Che non manchino scuole e biblioteche, ammonì il Vecchio Precettore.
E un ambulatorio, propose il Medico.
E un giardino pubblico con il gazebo per la musica, sognò il Compositore.
E una bella chiesa, pretese il Prete.
E io dove vado, domandò invece il Giardiniere col berretto zuppo in mano, guardando dalla finestra i tetti delle case spuntare a malapena dai gorghi caffelatte.
Da qualche parte andrete, tagliò corto il Prefetto, qualcosa per voialtri sfollati si troverà.

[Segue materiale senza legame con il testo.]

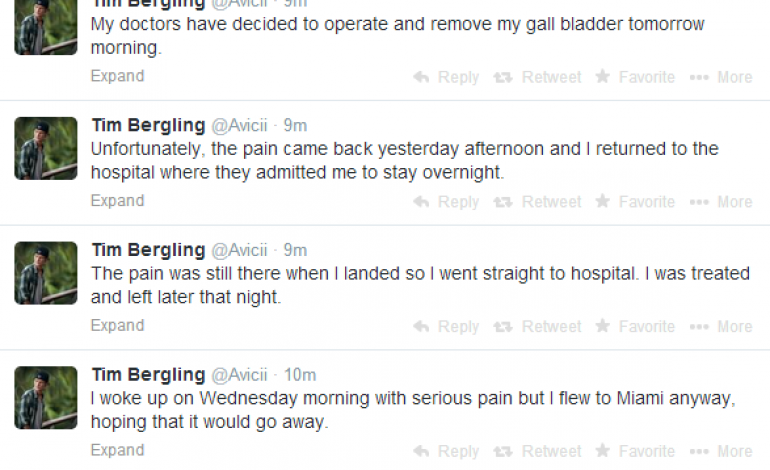Screen dimensions: 770x470
Task: Retweet the gall bladder operation tweet
Action: coord(537,77)
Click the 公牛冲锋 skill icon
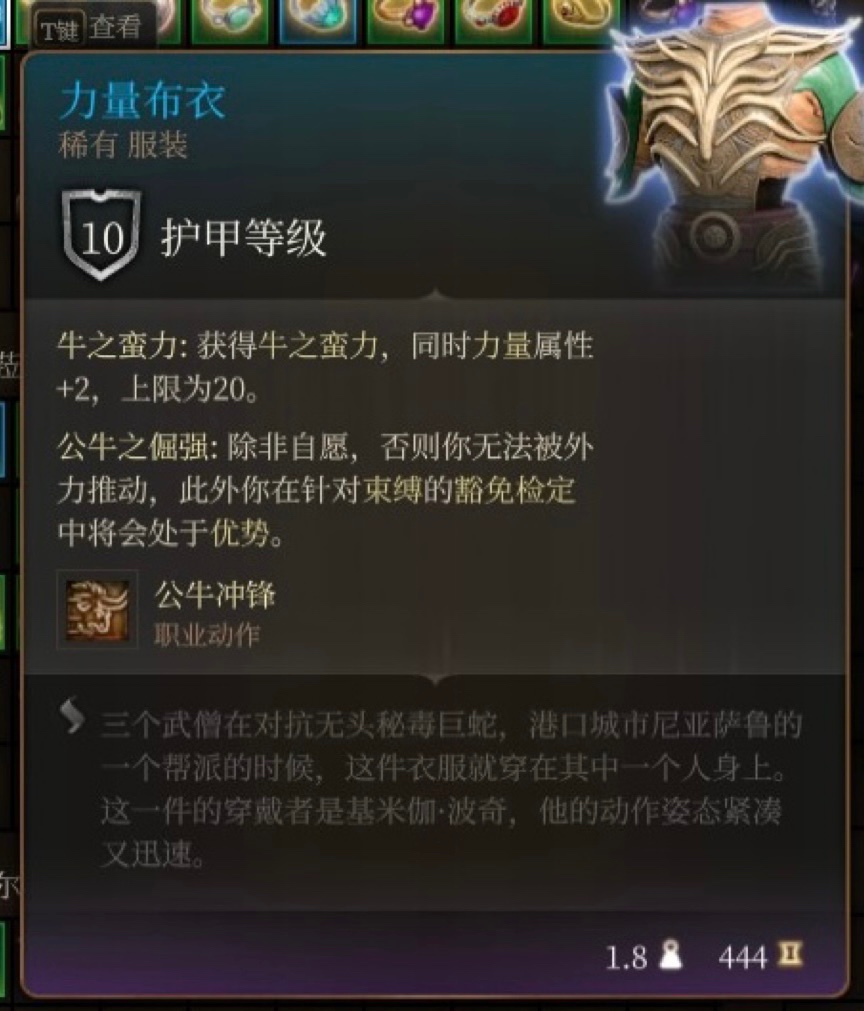The image size is (864, 1011). [97, 609]
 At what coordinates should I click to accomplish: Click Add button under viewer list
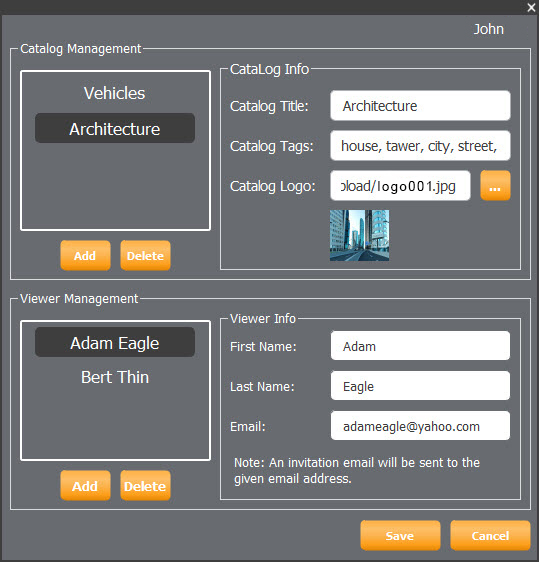coord(85,486)
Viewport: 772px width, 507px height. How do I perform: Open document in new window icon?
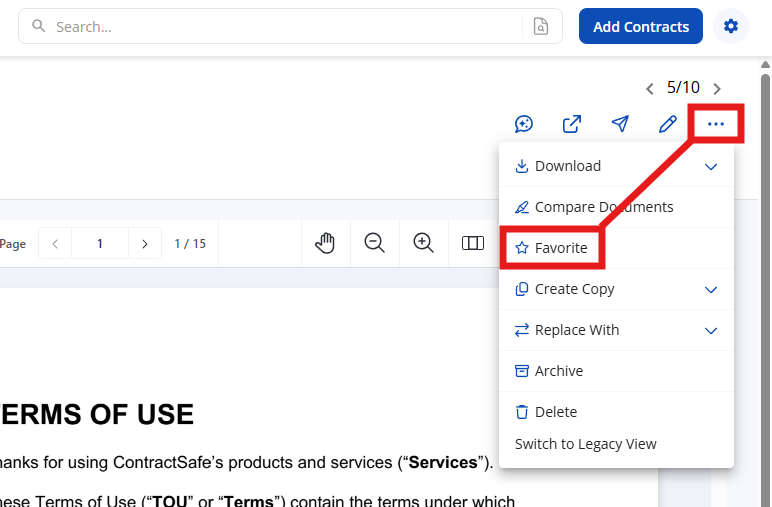(x=572, y=124)
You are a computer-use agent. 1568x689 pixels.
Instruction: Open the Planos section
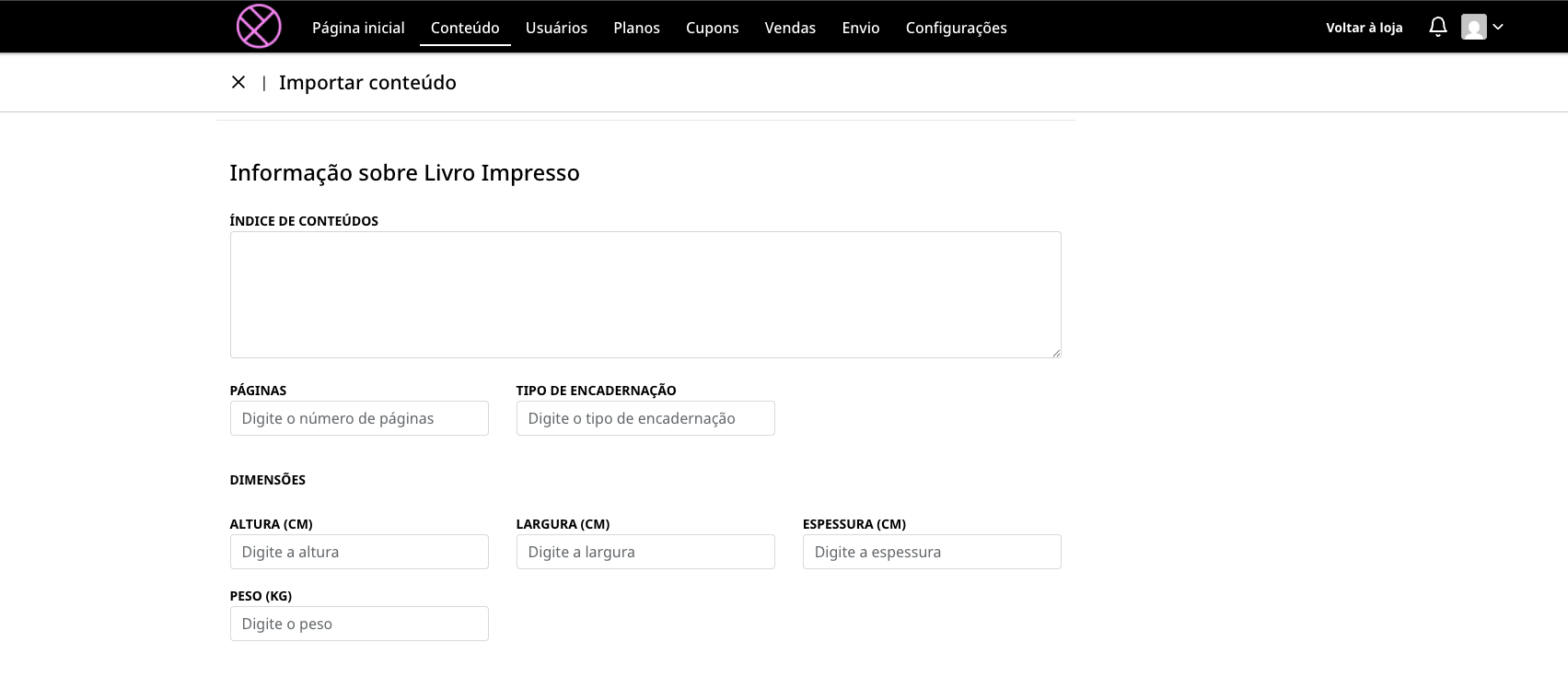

Corro a casa a sistemare il progetto, comunicò tutto contento il Geometra, mi sa che è venuto il tempo che la Mosella capisca con chi ha a che fare, non trovate? Domandò al Filosofo che stava lì distratto, di spalle agli altri, lo sguardo fisso oltre i vetri che la pioggia, a modo suo, lavava. Non so che tempo sia: ho fretta, adesso, scuotendosi dai suoi pensieri quello rispose. Me ne vado anch’io. Voglio farci un romanzo. Ecco che tempo è, almeno per quanto mi riguarda. Tempo di scrivere. Fuori pioveva ancora, ma preso dall’urgenza non badò all’acqua delle strade che gli entrava negli stivali né a quella che, cadendo dalle grondaie e dal cielo, gli incollava i capelli sulla fronte. Entrò in casa e gettò a terra il mantello grondante, poi si precipitò nello studio, mentre la Serva osservava seccata la scia d’impronte che si lasciava dietro. Si sedette alla scrivania e intinse la penna nell’inchiostro. Prima d’appoggiarla sul foglio chiuse un attimo gli occhi affinché le impure tonalità del fango non annegassero nel bianco immacolato della carta. Poi cominciò: “ L’alluvione ha sommerso ….. “. Ma lì finì la sua carriera di scrittore, per il momento almeno. Avrebbe volentieri dato alloggio, nel libro che non scrisse, al pack dei mobili tarlati, al tavolino zoppo, alla credenza dalle ante scardinate con dentro quattro o cinque tazze di coccio. Ma la Mosella aveva già messo a macerare quegli oggetti: sul fondo, a farne torba, in compagnia dell’abbecedario spaginato su cui il Fabbro s’addormentava sillabando, del pennello da barba di setole indurite, della stampa sbiadita dell’Imperatore a cavallo , dell’armonica a bocca un po’sfiatata e d’infinite altre cianfrusaglie (tra cui per qualche istante galleggiò una bottiglia di buon vino di Mensuria, annata del novantasei).